He also said India's strong reply to Pakistan through Operation Sindoor after the Pahalgam terror attack was inspired by the principles of self-defence espoused by the Maratha ruler.
Speaking at an event in Agra held under the ongoing 'Punyashlok Lokmata Janma Trishatabdi Varsh Smriti Abhiyan – 2025', the chief minister said: 'During the Mughal period, when foreign invaders destroyed and corrupted the symbols of India's identity and faith, especially the temples, Devi Ahilyabai did the great work of their revival two and a half centuries ago.'
'She renovated many religious places, including Puri's Jagannath Temple, Gaya Temple, Kashi Vishwanath Temple, Kedarnath Dham, Mahakal Temple, Omkareshwar Temple, Somnath Temple, Bhimashankar Temple, and Rameswaram Temple with her personal funds instead of using state assets… She lived for only 70 years, but her personality remains a beacon of inspiration,' Adityanath said.

» TASK INSTRUCTIONS:
A: How would you translate this sentence from the report on the Agra speech into Spanish: "He also said India's strong reply to Pakistan through Operation Sindoor after the Pahalgam terror attack was inspired by the principles of self-defence espoused by the Maratha ruler."?
B: Can you proceed with the report on the Agra speech about Devi Ahilyabai, picking up right after its final sentence?

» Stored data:
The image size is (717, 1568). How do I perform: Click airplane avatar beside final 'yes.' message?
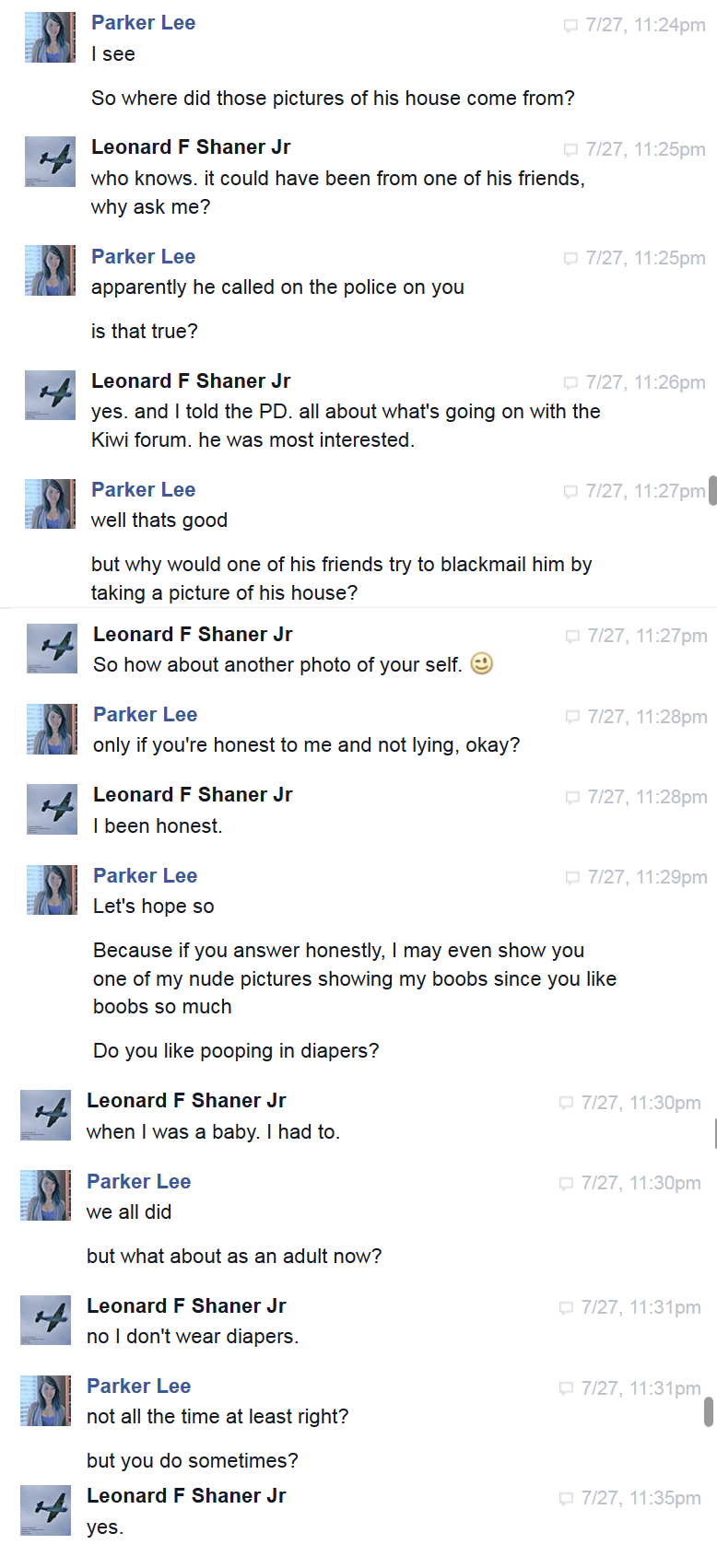[x=45, y=1510]
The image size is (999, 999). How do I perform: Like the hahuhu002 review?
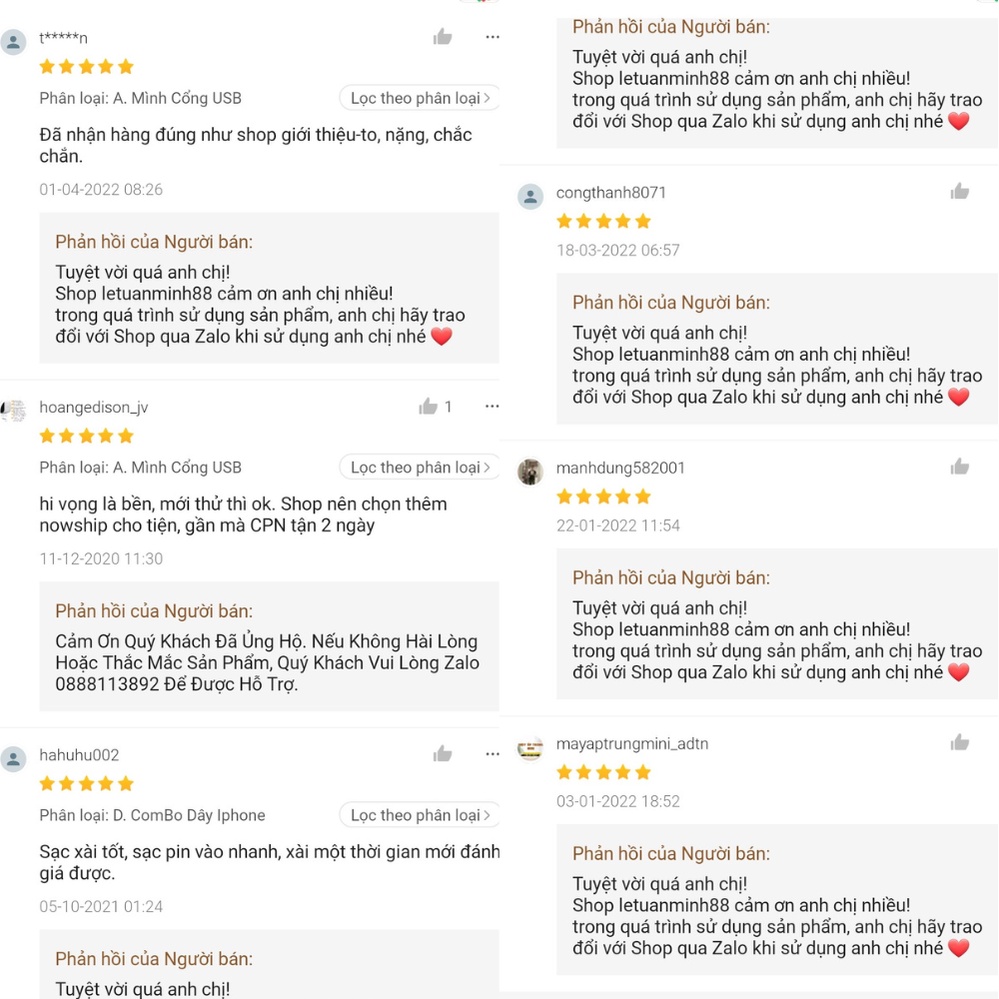tap(442, 754)
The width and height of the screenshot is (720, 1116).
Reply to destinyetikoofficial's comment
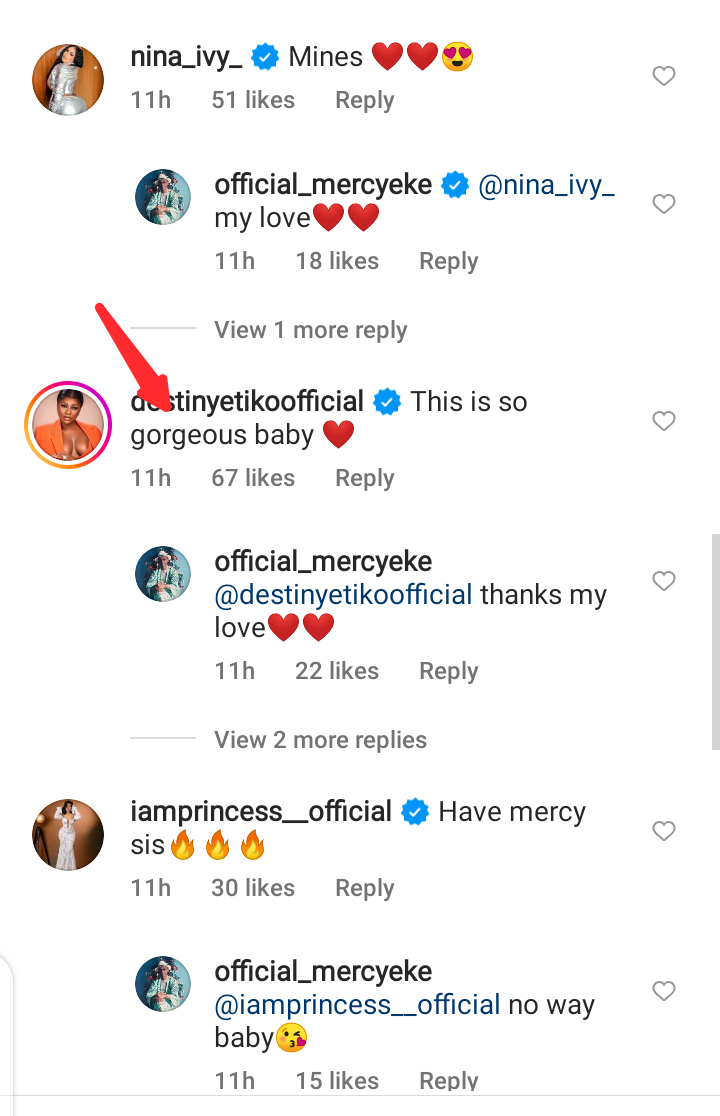click(364, 478)
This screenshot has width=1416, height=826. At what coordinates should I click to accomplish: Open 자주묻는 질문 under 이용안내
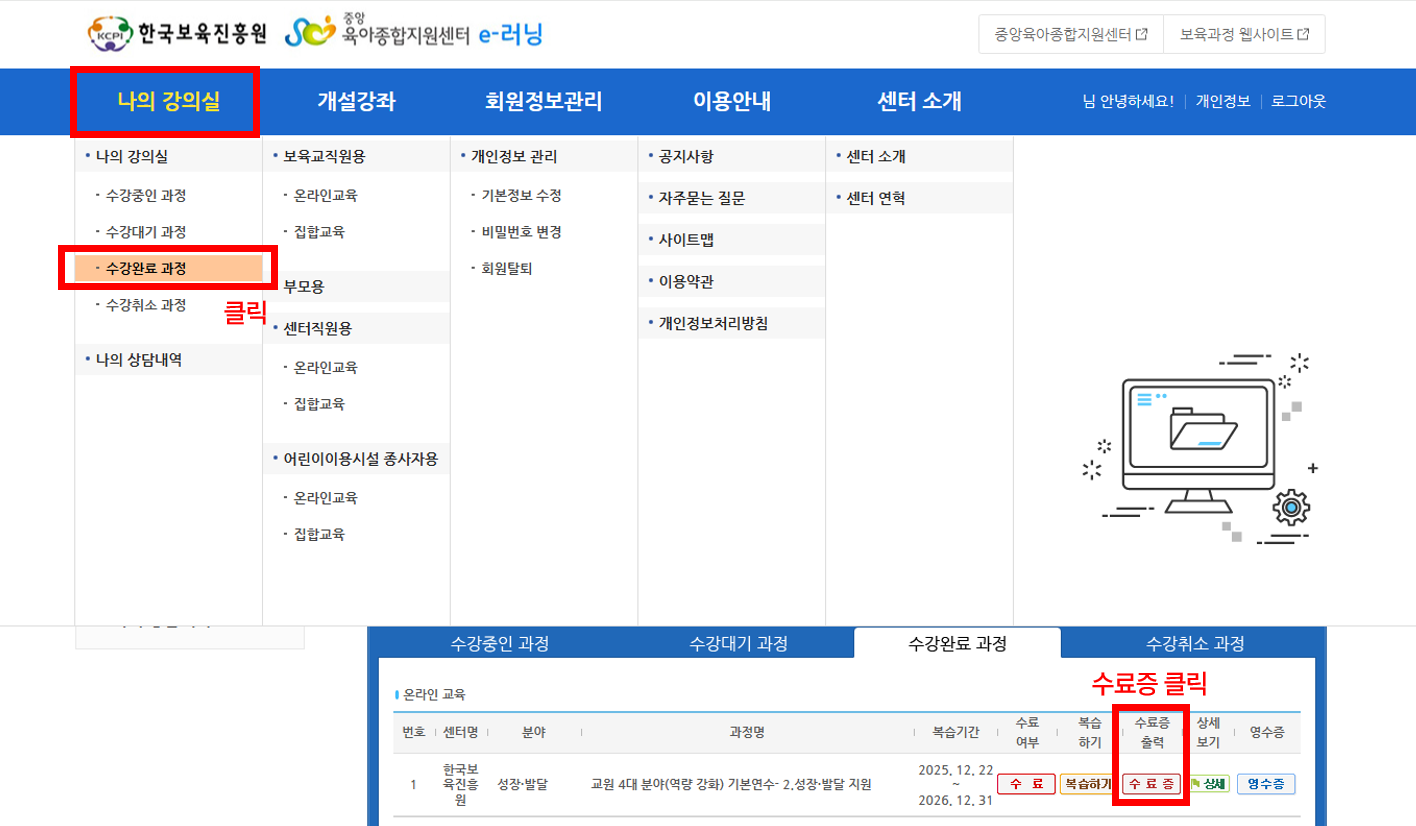pos(702,199)
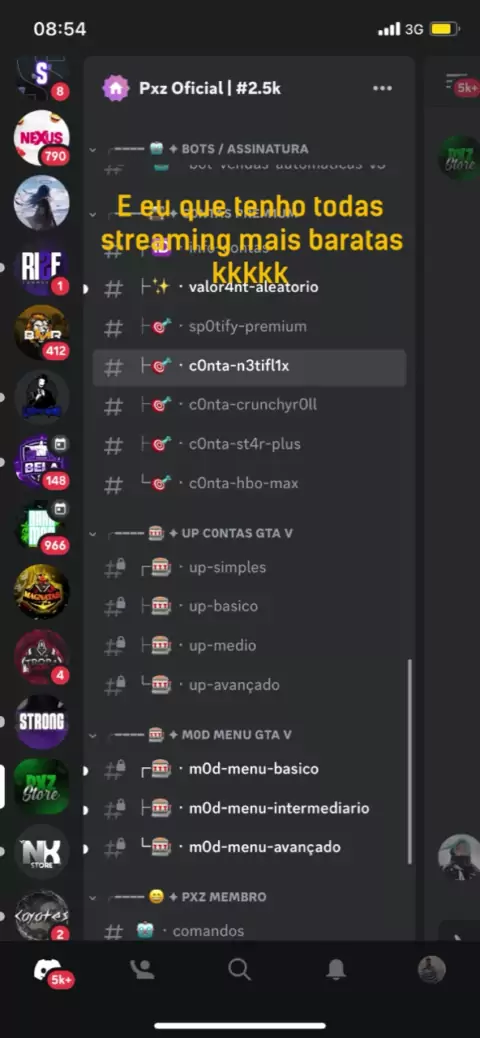This screenshot has height=1038, width=480.
Task: Open the sp0tify-premium channel
Action: (x=249, y=326)
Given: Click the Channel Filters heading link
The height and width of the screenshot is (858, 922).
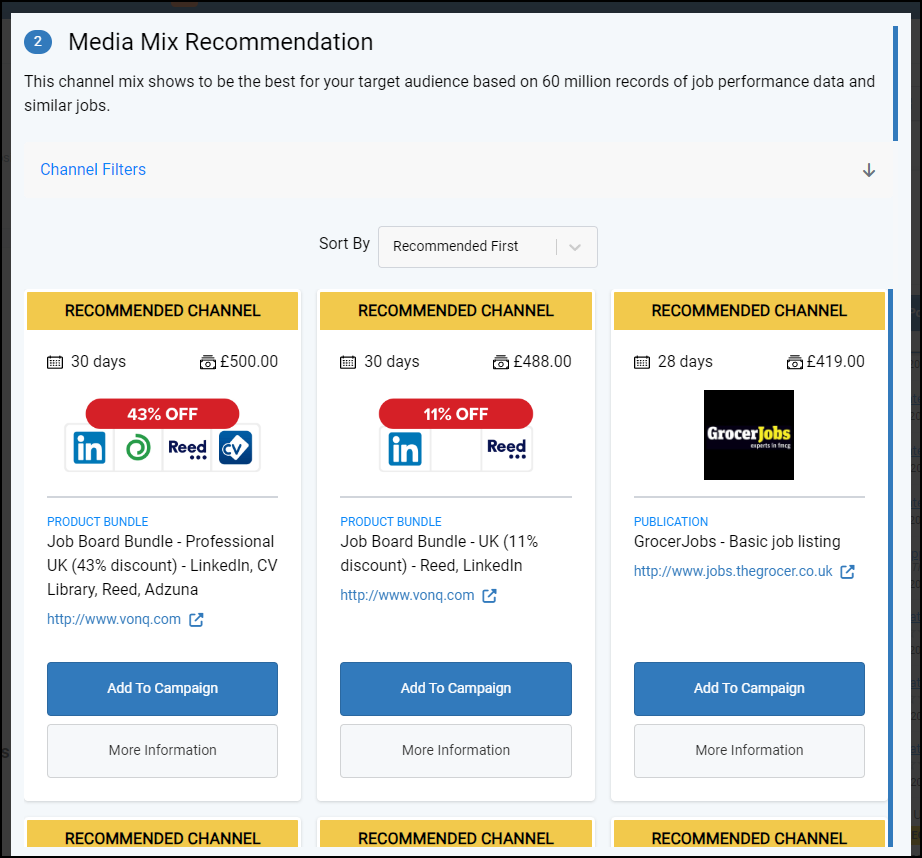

» WRITTEN RESPONSES:
A: También dijo que la contundente respuesta de la India a Pakistán mediante la Operación Sindoor, tras el atentado terrorista de Pahalgam, se inspiró en los principios de legítima defensa propugnados por la gobernante maratha.

B:
Adityanath started his speech by addressing Agra as 'Brajbhoomi' and described it as a historical land that was graced by Lord Krishna's presence.
Vice-President Jagdeep Dhankhar, his wife Sudesh Dhankhar, and Haryana Governor Bandaru Dattatreya also attended the event, organised by Union Minister SP Singh Baghel.
Stating that Ahilyabai Holkar's contributions to women, artisans, farmers, youth, security, and India's cultural heritage remain unforgettable and commendable, he said the double-engine government' key welfare schemes, such as Lakhpati Didi, Beti Bachao Beti Padhao, Matru Vandana Yojana, and the Atmanirbhar Bharat campaign draw inspiration from Lokmata's life.
He added that Ahilyabai Holkar had empowered the Malwa kingdom with self-defence capabilities—an approach that resonates in India's modern military actions.
'Today, our armed forces strike back with strength, as seen in surgical and air strikes against terrorism. When Pakistan supports terrorists, India responds across the border. Our air force even destroyed their air defense system—this resolve draws inspiration from Lokmata's visionary legacy,' he said.
'When under the leadership of Prime Minister Modi, the brave Indian jawans destroyed the air defence system of Pakistan through Operation Sindoor… compelled the enemy to bow, it was inspired by the actions and principles of self-defence that the Lokmata espoused during her reign,' Adityanath said, adding that no force can stop a society inspired by its national heroes, and cited Ahilyabai Holkar's life as a shining example.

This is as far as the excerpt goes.